The women’s all-around gymnastics final at 17:15 could see some remarkable history being made. If they are both healthy and nominated for this event, American duo Simone Biles and Sunisa Lee could make this the first women’s all-around final in which the past two Olympic champions have competed. Biles won in 2016, followed by Lee in 2020. If either of them wins gold, they will be the first woman to win multiple Olympic all-around titles since Vera Caslavska in 1964 and 1968.
Brit watch
Golf found its way back on to the Olympic schedule in 2016 after more than a century in the wilderness (or perhaps deep rough). At Paris 2024, the course is L’Albatros at Le Golf National in the Paris suburbs, which hosted the Ryder Cup in 2018. The first round of the men’s event starts at 08:00 and features GB’s Matt Fitzpatrick and Tommy Fleetwood, Ireland’s Rory McIlroy and a host of the sport’s other big names.
Andy Murray and Dan Evans are back in action in the men’s doubles quarter-finals of the tennis. They have saved match points in both of their rounds so far, and are on in the fourth match on Court Suzanne Lenglen against Taylor Fritz and Tommy Paul of the USA.
Beth Shriever has remained dominant in BMX racing since winning Olympic gold in Tokyo. However, she fractured her collarbone at the sport’s World Championships in May, meaning one of GB’s big medal hopes has faced a race against time. From 19:20 we will see how that comeback has progressed as the early stages of her event take place. In the men’s event, Olympic and world silver medallist Kye Whyte is returning from a back injury of his own.
In hockey, GB’s men take on hosts France at 11:45, Ireland’s men play Argentina at 12:15 and GB’s women face the US at 16:00.
Showjumping begins with the team qualifier from 10:00. Scott Brash and Ben Maher, who were part of Britain’s gold medal-winning team at London 2012, are joined this time around by Harry Charles.
World watch
Back at the pool, Katie Ledecky has a shot at some Olympic history. A medal in the 4x200m freestyle relay (20:48) would be her 13th overall, a record for a US female Olympian. (Three American women, all of them swimmers, have previously reached 12: Jenny Thompson, Dara Torres and Natalie Coughlin.)
The men’s and women’s 20km race walks begin at 06:30 and 08:20 respectively. Chinese veteran Liu Hong, the 2016 women’s champion, is trying to end a run of five years – ages, by her standards – without a major title. Spain’s Maria Perez is the world champion, having been on the brink of quitting the sport in 2022 after back-to-back disqualifications at that year’s European and world championships.
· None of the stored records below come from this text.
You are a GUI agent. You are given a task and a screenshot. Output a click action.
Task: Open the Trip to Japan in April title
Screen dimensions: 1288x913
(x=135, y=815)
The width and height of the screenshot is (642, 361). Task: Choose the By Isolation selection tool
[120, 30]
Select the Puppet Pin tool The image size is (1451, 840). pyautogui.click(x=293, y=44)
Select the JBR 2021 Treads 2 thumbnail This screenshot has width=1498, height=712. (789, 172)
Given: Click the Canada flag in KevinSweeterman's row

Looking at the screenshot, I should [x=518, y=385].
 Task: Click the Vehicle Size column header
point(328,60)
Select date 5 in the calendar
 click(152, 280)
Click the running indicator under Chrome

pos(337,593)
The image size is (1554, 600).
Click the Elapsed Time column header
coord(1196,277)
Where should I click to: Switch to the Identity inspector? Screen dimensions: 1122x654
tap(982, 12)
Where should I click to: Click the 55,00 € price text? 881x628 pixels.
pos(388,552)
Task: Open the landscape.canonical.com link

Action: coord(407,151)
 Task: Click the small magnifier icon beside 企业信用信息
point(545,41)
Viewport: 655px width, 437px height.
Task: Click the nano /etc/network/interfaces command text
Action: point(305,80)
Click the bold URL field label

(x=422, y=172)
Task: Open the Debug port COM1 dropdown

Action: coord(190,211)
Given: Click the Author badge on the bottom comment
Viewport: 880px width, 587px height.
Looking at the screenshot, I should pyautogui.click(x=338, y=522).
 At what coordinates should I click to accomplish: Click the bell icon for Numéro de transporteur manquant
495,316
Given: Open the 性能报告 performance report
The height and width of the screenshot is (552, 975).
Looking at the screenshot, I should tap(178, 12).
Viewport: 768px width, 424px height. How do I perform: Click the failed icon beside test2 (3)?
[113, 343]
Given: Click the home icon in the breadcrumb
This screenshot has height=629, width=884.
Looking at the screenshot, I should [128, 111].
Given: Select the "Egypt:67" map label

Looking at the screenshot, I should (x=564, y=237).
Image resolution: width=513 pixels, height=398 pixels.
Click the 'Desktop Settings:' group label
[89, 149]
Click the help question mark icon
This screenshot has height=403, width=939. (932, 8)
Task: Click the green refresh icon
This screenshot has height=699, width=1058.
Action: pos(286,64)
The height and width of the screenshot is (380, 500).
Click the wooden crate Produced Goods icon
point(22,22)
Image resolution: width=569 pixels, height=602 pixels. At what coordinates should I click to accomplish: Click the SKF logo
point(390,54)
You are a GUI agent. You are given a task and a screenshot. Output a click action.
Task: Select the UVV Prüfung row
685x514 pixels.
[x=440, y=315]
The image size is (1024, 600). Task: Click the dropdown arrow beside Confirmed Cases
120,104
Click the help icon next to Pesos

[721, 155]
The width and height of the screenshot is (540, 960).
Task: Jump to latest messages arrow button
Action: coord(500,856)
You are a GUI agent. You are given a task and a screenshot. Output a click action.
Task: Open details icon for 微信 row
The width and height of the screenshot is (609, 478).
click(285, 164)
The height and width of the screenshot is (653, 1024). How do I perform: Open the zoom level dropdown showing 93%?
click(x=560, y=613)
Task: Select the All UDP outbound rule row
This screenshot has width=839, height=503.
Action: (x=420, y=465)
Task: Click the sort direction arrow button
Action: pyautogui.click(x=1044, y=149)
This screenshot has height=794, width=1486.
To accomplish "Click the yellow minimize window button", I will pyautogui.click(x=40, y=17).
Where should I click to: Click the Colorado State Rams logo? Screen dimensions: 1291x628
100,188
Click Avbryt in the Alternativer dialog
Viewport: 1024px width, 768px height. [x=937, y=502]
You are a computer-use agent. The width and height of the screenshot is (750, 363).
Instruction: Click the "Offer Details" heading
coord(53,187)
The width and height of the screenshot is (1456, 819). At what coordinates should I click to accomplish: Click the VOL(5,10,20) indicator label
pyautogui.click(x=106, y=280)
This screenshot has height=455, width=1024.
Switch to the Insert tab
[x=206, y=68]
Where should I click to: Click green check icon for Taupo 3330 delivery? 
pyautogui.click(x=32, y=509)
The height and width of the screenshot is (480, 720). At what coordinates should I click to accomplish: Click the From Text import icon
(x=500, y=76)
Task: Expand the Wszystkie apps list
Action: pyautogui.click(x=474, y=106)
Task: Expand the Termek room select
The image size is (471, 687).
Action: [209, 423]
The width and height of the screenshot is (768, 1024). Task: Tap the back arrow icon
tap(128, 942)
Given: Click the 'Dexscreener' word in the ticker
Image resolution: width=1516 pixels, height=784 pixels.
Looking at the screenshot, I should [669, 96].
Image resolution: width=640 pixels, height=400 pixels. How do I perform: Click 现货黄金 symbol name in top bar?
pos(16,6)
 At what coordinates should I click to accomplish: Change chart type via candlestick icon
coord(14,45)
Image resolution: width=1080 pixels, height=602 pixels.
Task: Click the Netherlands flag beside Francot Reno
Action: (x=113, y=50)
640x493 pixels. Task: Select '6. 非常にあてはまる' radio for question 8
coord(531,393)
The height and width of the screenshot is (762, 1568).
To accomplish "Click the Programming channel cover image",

Another Spanish athlete, Alvaro Martin, is the men’s world champion.
At Roland Garros, we reach the first tennis semi-finals from 11:00.
Expert knowledge
The first sailing medals of the Games will be awarded in the skiff class. For the men, this means the 49er, and for the women it is the 49er FX (a version designed to work with a lighter two-person crew than the 49er).
Saskia Tidey is at her third Olympics and representing her second country in sailing. Tidey sailed for Ireland in 2016, then switched to GB for Tokyo once it became apparent that she had no suitable Irish partner available in the two-person event. Tidey and GB team-mate Charlotte Dobson finished sixth three years ago, and now Tidey is back with new partner Freya Black. The two were European bronze medallists in May.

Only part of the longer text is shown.